So. Listen to me, buddy. I’ll tell you what. I din’t believe in this shit like ghosts.
Usually.
But I was home alone, okay? I was going to jerk off, like- dude, it was a year ago, year and a half, was 17 at the time, of fucking course I was going to watch porno and to jerk off when I was completely alone in my house, okay? My mother is super religious and always breathing down of my neck, dude, I couldn’t even close my bedroom’s door when she was home, because she didn’t want me to stop Jesus from coming for me and all that creepy christian jazz.
And like- I was in my bedroom. Window and door closed.

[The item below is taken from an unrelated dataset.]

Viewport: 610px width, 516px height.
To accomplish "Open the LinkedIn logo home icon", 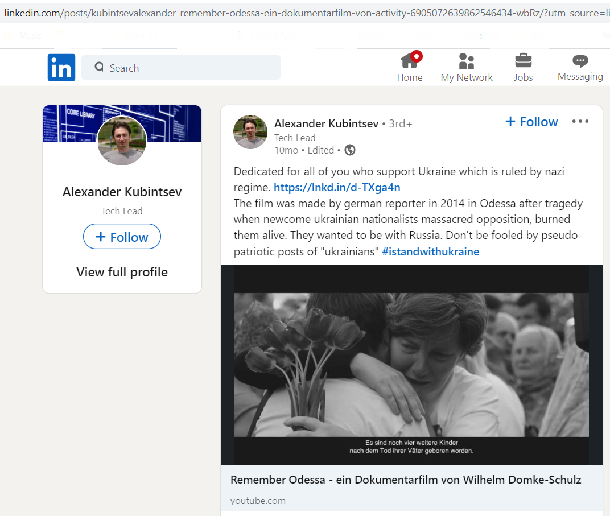I will point(61,67).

That thing of Jesus blocked by my door was probably ingrained in my head, because I couldn’t stop feeling watched, okay? I was being paranoid, it was late at night, I was about to be a damn sinner and of course, I didn’t want ol’ Jes to walk on me with my dick in my hands. I closed the window too, to be sure.
Now.
I couldn’t get it up. Or focus on the girls on my computer’s screen.
I don’t know, dude, I was shivering. Just- long, nauseating chills down my spine. I felt observed, and my dog was acting crazy downstairs, but he always did, that old bastard. I loved the dog, okay? He was my best friend, I grew up with him, he almost had my age and he was an old blind ball of fur. Loved ‘im. My good ol’ Buddy. But he was a little dumb, and at night he barked like an entitled and old white man would do if I kissed my actual boyfriend in front of his grandkids.
And for nothing, dude!
And like I had this crazy thought that maybe my ex was stalking me again. Had a crazy girlfriend for a few months back then, and I left her after she kept stalking me both during our relationship, and after I broke up with her because she was jus’ a weirdo. Man, she was so obsessed with me that she harmed me, once. See this scar over my arm? She did this, cut me with a knife to collect my blood, said that she knew a ritual to bond us forever. Crazy stuff. Had to broke things off next day, and she went even more crazy, but me and my mother then moved in England, and that crazy bitch remained in Ohio.
Couldn’t be her, y’know?
But I was so scared, dude, and I was sure I smelled her cologne. When she started stalking me after the break up, she acted… she wasn’t normal. She snuck up on me at every occasion, and she once tried to hide in my wardrobe, but Buddy was still seeing at the time, caught her immediately. Then me and ma’ moved to England.
And like that night I wasn’t in the mood, and I started gaming on my computer instead. At some point I got cold, and had to pause to close my bedroom’s window.
Dude, I heard her giggling.
I was absolutely awake, bro. I didn’t dare to drink or smoke, mom barely lets me have Monsters in the fridge, I was lucid. I freaked out. I don’t believe in shitty ghost stories, but when I started to hear noises all around the house, inside the walls… was scary. Mom tried to bless the house, things got quiet for a day, but whenever I was alone, I heard her murmuring my name, or giggling.
Bro.
I did my research, learned she disappeared. Police can’t find her, but they were looking for a corpse so as far as I know she died, was too sick and all. Never dug too many informations on the case.
He ghost was haunting me, dude. Swear to ol’ Jes. I don’t close my door anymore, want the big guy on a cross to keep helping me, y’know? But things still went missing, and moved around, and she still called my name for weeks.
Crazy.
But it’s more quiet now. When we found Buddy mauled in the crawlspace under the house with a big kitchen knife stuck in his guts, mom called a priest to bless the house, then me and her did some repairing, closed up all the holes and cracks, I had to say goodbye to the lil’ crawlspace behind my wardrobe where I used to hide my Playboys, changed everything, closed the crawlspace under the house. The ghost didn’t like that, banged on the walls all the time, asked me to let her get out. The priest blessed the house everyday until the ghost become so weak I barely heard her, and then she stopped.
Never got another problem with those things. Never.
I don’t believe in many things, dude, but I believe in this.